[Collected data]

[Start of section]

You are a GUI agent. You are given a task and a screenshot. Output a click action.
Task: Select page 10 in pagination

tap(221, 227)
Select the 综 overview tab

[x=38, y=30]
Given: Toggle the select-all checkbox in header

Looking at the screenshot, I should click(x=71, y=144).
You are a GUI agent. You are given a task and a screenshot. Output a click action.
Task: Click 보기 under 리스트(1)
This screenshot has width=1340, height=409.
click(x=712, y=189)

[End of section]

Provide a verbatim reproduction of all the records.

* Solved exercise *
You are a GUI agent. You are given a task and a screenshot. Output a click action.
Task: Select page 10 in pagination

tap(221, 227)
Select the 综 overview tab

[x=38, y=30]
Given: Toggle the select-all checkbox in header

Looking at the screenshot, I should click(x=71, y=144).
You are a GUI agent. You are given a task and a screenshot. Output a click action.
Task: Click 보기 under 리스트(1)
This screenshot has width=1340, height=409.
click(x=712, y=189)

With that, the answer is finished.